Search code examples
pythonmachine-learningscikit-learncross-validation

I could not get the idea about difference between cross_val_score and accuracy_score


I am trying to understand cross validation score and accuracy score. I got accuracy score = 0.79 and cross validation score = 0.73. As I know, these scores should have been very close to each other. What can I say about my model by just looking at these scores ?

sonar_x = df_2.iloc[:,0:61].values.astype(int)
sonar_y = df_2.iloc[:,62:].values.ravel().astype(int)

from sklearn.metrics import accuracy_score
from sklearn.model_selection import train_test_split,KFold,cross_val_score
from sklearn.ensemble import RandomForestClassifier

x_train,x_test,y_train,y_test=train_test_split(sonar_x,sonar_y,test_size=0.33,random_state=0)

rf = RandomForestClassifier(n_jobs=-1, class_weight='balanced', max_depth=5)

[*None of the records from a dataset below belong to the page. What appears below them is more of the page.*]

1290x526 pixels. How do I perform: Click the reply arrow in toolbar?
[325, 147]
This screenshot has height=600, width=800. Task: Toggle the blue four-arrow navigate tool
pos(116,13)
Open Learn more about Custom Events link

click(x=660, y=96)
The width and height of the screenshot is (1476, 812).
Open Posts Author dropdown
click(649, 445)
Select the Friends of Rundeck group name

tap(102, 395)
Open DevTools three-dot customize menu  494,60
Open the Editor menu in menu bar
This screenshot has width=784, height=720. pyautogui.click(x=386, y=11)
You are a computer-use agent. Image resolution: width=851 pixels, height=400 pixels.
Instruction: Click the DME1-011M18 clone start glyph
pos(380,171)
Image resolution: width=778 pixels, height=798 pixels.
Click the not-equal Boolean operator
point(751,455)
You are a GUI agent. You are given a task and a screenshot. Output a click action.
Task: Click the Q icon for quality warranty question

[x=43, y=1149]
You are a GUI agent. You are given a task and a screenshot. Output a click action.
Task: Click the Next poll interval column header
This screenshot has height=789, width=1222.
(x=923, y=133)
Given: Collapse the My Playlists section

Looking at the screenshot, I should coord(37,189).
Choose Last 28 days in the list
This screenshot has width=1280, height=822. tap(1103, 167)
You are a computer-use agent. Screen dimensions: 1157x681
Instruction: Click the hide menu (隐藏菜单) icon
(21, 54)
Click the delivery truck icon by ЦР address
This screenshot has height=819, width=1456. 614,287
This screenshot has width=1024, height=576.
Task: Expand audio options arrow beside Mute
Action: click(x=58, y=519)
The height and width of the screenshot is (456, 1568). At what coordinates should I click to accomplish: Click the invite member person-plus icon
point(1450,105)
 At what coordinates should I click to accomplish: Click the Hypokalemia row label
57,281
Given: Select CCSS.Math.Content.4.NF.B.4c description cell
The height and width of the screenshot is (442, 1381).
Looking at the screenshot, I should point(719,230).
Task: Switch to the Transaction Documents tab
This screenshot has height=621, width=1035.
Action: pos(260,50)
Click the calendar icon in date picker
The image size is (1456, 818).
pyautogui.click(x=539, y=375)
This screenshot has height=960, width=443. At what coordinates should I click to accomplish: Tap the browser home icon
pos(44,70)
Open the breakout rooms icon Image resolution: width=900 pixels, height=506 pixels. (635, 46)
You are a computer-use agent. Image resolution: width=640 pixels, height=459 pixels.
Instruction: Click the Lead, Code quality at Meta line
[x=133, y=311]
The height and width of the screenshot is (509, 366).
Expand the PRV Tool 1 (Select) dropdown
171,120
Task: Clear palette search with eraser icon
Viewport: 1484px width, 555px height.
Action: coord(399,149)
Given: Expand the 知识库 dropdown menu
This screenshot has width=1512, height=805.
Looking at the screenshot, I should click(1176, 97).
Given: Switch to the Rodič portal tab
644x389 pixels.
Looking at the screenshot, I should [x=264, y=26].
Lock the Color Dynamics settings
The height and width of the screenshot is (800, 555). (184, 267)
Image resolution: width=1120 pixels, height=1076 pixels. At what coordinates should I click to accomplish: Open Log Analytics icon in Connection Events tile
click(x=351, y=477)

folds = KFold(n_splits = 10, shuffle = False, random_state = 0)
scores = []

for n_fold, (train_index, valid_index) in enumerate(folds.split(sonar_x,sonar_y)):
    print('\n Fold '+ str(n_fold+1 ) + 
          ' \n\n train ids :' +  str(train_index) +
          ' \n\n validation ids :' +  str(valid_index))
    
    x_train, x_valid = sonar_x[train_index], sonar_x[valid_index]
    y_train, y_valid = sonar_y[train_index], sonar_y[valid_index]
    
    rf.fit(x_train, y_train)
    y_pred = rf.predict(x_test)
    
    
    acc_score = accuracy_score(y_test, y_pred)
    scores.append(acc_score)
    print('\n Accuracy score for Fold ' +str(n_fold+1) + ' --> ' + str(acc_score)+'\n')

    
print(scores)
print('Avg. accuracy score :' + str(np.mean(scores)))


##Cross validation score 
scores = cross_val_score(rf, sonar_x, sonar_y, cv=10)

print(scores.mean())


Solution

  • You have a bug in your code that accounts for the gap. You are training over a folded set of trains, but evaluating against a fixed test.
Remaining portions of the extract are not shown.